• Listed entries:
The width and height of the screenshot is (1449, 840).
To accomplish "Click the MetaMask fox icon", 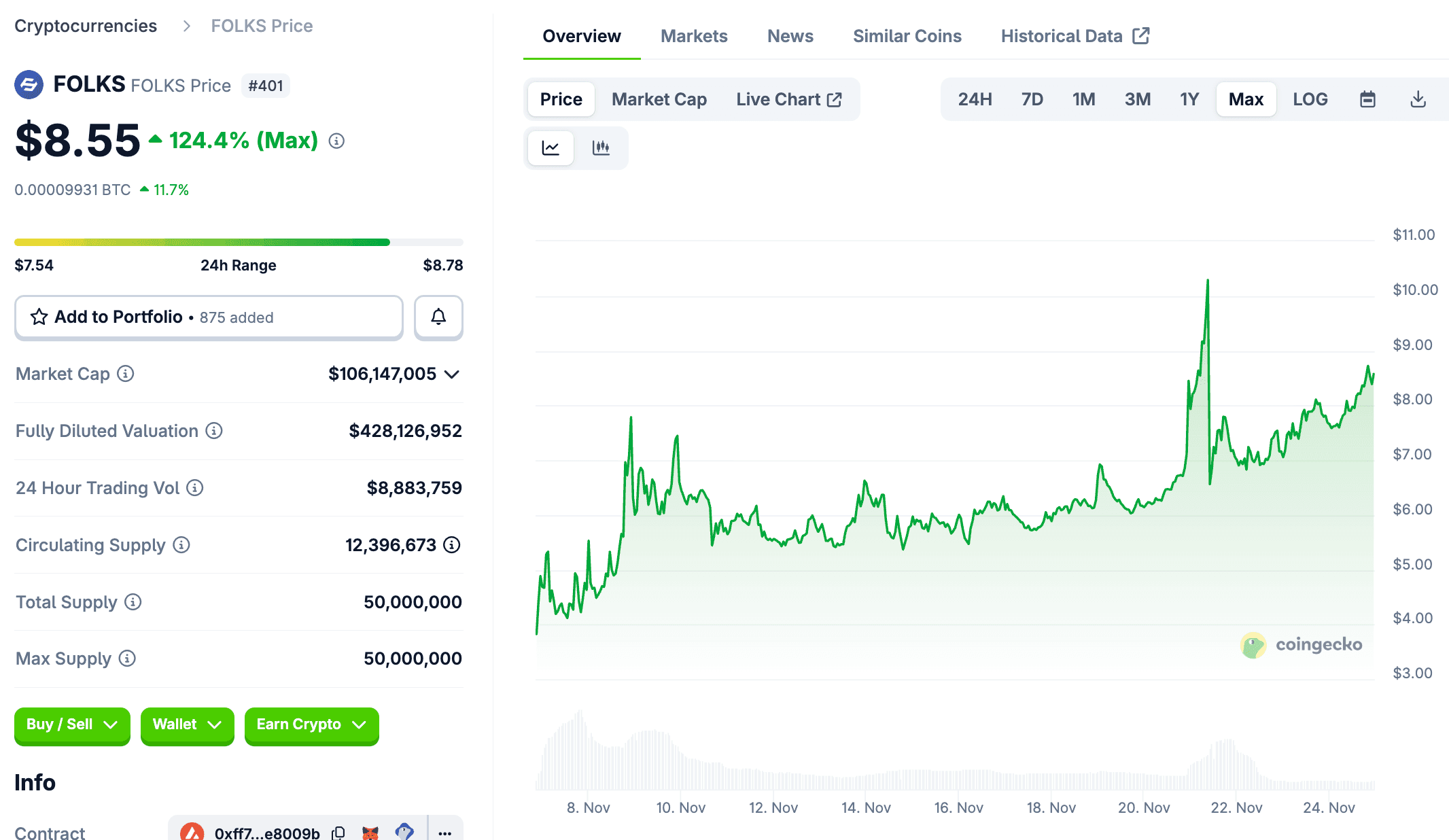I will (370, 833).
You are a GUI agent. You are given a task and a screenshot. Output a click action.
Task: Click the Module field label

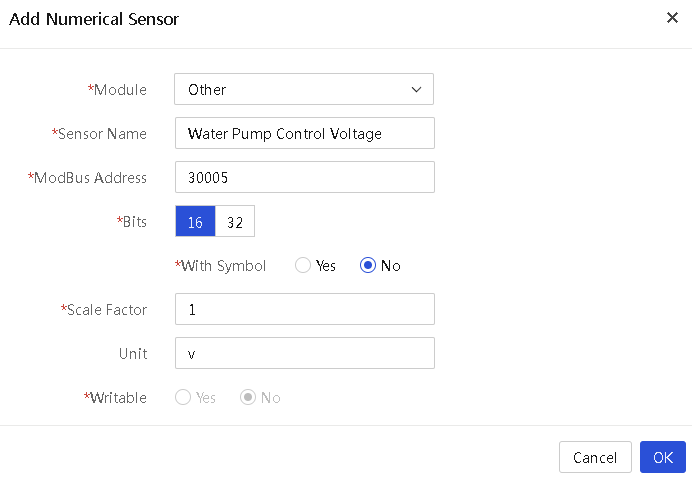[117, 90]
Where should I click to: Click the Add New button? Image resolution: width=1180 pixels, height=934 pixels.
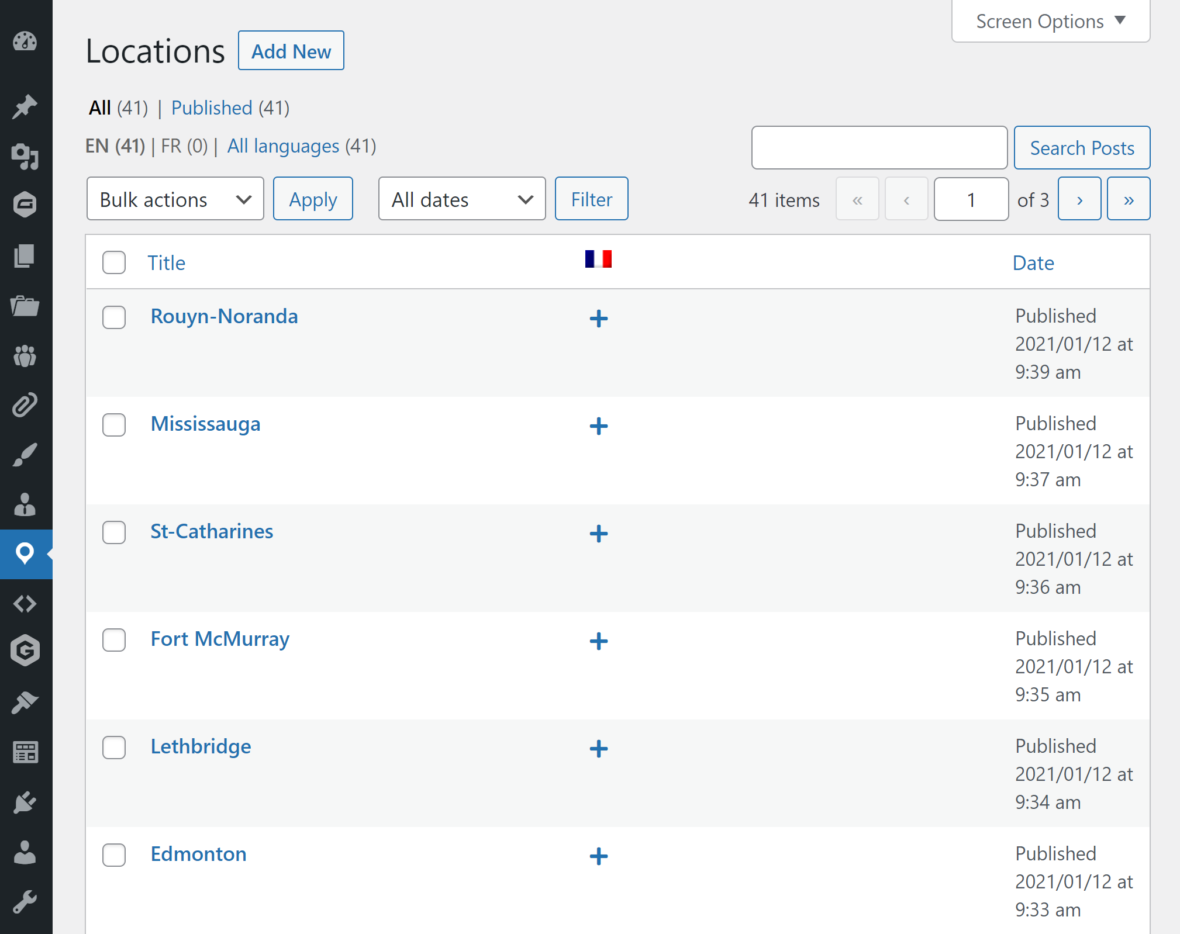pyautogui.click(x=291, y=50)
...
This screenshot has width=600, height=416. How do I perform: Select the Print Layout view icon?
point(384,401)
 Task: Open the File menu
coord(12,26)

• Given request:
Can you copy out the lines exactly, beginning with the line that contains "This screenshot has" and continuing through the line that contains "coord(12,26)", with both of those lines included?

• Task solution:
This screenshot has width=600, height=416. How do I perform: Select the Print Layout view icon?
point(384,401)
 Task: Open the File menu
coord(12,26)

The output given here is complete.